WORK TO BE COMPLETED
Retype the data without changes, starting at its first line and stopping after the line that contains "should pyautogui.click(x=127, y=123).".

-- DATASET CONTENT start --

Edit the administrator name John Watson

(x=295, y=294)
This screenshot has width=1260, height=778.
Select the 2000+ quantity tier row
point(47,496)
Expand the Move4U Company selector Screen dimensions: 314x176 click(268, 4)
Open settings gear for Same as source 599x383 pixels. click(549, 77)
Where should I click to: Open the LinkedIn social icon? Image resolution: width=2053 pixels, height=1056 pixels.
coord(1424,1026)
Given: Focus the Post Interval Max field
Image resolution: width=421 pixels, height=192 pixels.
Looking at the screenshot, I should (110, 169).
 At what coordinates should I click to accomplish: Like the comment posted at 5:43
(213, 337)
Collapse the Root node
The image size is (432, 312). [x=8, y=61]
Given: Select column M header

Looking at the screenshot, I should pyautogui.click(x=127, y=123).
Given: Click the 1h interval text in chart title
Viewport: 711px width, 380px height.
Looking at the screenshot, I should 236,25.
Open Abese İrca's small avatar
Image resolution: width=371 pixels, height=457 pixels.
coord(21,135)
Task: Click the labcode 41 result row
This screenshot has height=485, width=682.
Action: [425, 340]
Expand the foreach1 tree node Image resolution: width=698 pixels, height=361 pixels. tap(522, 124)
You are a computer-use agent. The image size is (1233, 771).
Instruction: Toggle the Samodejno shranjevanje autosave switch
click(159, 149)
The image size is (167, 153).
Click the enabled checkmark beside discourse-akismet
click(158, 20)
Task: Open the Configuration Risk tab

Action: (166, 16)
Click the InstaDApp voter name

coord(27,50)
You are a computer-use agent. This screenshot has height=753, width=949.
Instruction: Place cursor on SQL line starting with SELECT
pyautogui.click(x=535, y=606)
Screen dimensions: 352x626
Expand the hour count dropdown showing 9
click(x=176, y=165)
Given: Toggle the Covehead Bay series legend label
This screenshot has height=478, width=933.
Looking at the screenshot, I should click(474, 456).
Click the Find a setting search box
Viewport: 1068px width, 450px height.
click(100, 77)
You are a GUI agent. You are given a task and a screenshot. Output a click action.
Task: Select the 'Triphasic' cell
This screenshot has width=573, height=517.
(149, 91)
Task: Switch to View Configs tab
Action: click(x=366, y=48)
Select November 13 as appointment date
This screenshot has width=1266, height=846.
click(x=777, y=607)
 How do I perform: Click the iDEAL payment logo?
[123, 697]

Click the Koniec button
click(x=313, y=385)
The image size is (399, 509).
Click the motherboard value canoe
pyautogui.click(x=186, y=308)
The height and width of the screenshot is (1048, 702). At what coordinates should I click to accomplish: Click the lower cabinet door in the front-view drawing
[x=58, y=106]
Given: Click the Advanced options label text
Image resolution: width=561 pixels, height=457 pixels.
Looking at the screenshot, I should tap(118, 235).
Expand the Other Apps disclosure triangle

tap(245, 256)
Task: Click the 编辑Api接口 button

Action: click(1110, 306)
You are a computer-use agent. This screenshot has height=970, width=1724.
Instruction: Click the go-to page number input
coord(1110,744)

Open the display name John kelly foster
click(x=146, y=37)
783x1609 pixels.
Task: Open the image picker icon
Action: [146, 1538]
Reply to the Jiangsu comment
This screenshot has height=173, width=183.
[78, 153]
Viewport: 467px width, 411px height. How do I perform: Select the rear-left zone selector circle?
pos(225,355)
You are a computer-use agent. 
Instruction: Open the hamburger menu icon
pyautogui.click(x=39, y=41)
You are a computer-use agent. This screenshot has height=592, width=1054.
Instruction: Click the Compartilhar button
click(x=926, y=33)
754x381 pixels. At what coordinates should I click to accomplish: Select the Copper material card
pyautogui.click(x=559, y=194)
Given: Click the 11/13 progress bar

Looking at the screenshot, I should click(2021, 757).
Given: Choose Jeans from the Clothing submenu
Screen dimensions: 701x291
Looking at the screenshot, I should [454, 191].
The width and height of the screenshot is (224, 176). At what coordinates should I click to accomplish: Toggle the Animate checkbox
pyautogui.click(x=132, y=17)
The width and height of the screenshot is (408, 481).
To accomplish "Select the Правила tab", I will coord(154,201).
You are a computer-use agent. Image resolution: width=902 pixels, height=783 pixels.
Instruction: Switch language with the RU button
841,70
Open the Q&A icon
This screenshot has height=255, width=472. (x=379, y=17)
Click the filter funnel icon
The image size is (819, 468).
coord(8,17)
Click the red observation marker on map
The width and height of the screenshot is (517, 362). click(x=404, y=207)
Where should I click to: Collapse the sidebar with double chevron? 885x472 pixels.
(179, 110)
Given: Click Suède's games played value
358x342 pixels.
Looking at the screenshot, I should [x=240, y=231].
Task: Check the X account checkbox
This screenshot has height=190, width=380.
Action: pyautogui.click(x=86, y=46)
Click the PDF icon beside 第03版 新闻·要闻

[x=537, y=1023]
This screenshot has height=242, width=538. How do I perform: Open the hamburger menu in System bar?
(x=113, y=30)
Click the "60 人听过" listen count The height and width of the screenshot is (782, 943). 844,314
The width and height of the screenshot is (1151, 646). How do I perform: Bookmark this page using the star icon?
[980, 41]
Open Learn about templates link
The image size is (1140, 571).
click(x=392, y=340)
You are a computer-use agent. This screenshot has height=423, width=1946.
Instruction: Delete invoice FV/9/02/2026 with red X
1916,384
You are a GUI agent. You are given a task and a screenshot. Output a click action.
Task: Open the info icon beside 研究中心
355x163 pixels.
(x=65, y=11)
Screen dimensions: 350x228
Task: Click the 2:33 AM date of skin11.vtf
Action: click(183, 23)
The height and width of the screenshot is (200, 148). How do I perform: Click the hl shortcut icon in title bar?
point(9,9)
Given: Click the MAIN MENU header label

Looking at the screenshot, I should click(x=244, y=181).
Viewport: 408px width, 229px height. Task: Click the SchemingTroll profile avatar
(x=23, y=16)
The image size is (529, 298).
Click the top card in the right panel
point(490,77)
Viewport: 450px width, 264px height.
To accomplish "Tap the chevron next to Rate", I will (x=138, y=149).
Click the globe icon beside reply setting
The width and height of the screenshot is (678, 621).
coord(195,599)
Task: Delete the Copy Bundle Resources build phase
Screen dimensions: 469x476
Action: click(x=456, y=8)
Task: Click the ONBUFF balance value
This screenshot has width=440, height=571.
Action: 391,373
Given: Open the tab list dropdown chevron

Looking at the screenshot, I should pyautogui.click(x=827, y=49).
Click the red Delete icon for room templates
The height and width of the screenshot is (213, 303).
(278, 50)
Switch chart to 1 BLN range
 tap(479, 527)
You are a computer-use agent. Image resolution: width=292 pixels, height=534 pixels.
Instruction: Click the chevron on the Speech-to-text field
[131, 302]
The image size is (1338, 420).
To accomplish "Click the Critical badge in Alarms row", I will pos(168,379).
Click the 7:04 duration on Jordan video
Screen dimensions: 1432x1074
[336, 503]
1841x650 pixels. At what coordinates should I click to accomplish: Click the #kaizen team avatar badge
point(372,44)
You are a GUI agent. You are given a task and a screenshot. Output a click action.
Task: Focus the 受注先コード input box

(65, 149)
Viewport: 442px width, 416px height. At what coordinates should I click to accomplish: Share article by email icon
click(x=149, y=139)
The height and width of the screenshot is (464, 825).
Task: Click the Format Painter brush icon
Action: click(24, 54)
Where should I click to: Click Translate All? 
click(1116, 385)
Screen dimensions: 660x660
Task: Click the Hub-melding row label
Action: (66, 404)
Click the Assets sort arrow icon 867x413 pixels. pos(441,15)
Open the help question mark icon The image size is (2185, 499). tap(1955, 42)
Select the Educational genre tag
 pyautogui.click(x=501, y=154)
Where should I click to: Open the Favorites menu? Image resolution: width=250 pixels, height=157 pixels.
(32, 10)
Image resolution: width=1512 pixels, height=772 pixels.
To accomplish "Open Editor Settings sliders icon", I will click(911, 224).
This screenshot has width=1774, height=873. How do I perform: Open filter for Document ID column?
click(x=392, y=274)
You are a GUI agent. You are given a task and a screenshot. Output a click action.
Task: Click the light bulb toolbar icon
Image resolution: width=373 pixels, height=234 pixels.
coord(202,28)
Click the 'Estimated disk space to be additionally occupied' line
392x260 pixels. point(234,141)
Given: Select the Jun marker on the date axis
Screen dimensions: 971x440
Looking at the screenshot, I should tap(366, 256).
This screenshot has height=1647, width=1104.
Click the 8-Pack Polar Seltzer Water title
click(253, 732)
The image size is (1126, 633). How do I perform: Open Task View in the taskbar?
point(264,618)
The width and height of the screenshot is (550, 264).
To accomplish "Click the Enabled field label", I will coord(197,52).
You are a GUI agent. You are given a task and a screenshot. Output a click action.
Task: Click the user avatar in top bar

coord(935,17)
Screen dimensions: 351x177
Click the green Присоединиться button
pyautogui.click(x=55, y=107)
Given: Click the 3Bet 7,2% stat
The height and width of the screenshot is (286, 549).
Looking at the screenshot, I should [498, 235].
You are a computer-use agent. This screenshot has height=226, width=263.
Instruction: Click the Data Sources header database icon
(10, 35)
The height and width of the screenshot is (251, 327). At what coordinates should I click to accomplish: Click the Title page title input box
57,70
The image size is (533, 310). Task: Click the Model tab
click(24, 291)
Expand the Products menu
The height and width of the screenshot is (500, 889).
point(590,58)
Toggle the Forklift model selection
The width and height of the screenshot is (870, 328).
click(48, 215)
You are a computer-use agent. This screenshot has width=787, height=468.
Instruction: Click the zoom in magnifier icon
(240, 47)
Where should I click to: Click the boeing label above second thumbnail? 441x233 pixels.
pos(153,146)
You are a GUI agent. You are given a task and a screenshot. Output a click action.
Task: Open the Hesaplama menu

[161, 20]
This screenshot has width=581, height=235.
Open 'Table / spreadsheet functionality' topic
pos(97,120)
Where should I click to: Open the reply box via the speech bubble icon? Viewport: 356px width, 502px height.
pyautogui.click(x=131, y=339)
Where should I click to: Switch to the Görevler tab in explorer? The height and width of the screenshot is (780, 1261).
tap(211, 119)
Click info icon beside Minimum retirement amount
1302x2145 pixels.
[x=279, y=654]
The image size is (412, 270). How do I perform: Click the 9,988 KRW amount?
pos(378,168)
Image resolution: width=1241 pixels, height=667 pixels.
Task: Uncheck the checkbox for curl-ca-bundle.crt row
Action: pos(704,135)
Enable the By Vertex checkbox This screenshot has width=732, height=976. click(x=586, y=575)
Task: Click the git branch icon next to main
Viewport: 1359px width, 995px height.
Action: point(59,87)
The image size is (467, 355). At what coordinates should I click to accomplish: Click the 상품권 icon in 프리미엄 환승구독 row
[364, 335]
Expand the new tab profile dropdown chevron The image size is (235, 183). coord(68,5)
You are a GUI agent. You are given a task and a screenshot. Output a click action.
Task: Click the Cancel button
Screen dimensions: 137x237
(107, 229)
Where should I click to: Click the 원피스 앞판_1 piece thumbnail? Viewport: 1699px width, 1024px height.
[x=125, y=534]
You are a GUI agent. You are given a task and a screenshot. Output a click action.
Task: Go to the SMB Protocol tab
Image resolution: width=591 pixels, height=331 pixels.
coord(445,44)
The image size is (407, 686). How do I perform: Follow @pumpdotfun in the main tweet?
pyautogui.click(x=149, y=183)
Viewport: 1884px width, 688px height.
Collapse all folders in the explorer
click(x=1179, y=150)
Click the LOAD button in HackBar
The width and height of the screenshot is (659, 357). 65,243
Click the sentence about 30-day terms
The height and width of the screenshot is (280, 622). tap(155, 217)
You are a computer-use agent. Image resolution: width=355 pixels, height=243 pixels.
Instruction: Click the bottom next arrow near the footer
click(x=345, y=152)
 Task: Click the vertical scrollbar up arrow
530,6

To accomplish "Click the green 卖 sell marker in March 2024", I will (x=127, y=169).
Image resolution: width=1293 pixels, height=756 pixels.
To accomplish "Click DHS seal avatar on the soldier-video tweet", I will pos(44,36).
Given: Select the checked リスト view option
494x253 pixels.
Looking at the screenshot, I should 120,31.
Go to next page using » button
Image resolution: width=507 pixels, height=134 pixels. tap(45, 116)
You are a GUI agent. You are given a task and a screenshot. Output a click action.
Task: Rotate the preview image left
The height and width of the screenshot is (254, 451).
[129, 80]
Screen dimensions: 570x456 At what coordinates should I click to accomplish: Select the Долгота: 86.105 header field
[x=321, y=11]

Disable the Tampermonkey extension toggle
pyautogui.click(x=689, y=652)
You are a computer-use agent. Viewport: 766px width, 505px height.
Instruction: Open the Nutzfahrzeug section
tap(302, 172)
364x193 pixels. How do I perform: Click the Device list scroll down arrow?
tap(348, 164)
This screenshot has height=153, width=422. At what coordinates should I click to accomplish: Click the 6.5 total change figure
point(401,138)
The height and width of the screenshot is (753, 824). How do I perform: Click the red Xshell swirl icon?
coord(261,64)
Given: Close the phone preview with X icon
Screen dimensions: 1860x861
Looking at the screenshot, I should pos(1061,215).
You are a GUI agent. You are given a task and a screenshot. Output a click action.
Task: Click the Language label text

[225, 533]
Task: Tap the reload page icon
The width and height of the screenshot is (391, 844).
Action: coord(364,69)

-- DATASET CONTENT end --

RESPONSE TO THIS EXERCISE
Edit the administrator name John Watson

(x=295, y=294)
This screenshot has width=1260, height=778.
Select the 2000+ quantity tier row
point(47,496)
Expand the Move4U Company selector Screen dimensions: 314x176 click(268, 4)
Open settings gear for Same as source 599x383 pixels. click(549, 77)
Where should I click to: Open the LinkedIn social icon? Image resolution: width=2053 pixels, height=1056 pixels.
coord(1424,1026)
Given: Focus the Post Interval Max field
Image resolution: width=421 pixels, height=192 pixels.
Looking at the screenshot, I should (110, 169).
 At what coordinates should I click to accomplish: Like the comment posted at 5:43
(213, 337)
Collapse the Root node
The image size is (432, 312). [x=8, y=61]
Given: Select column M header

Looking at the screenshot, I should pyautogui.click(x=127, y=123).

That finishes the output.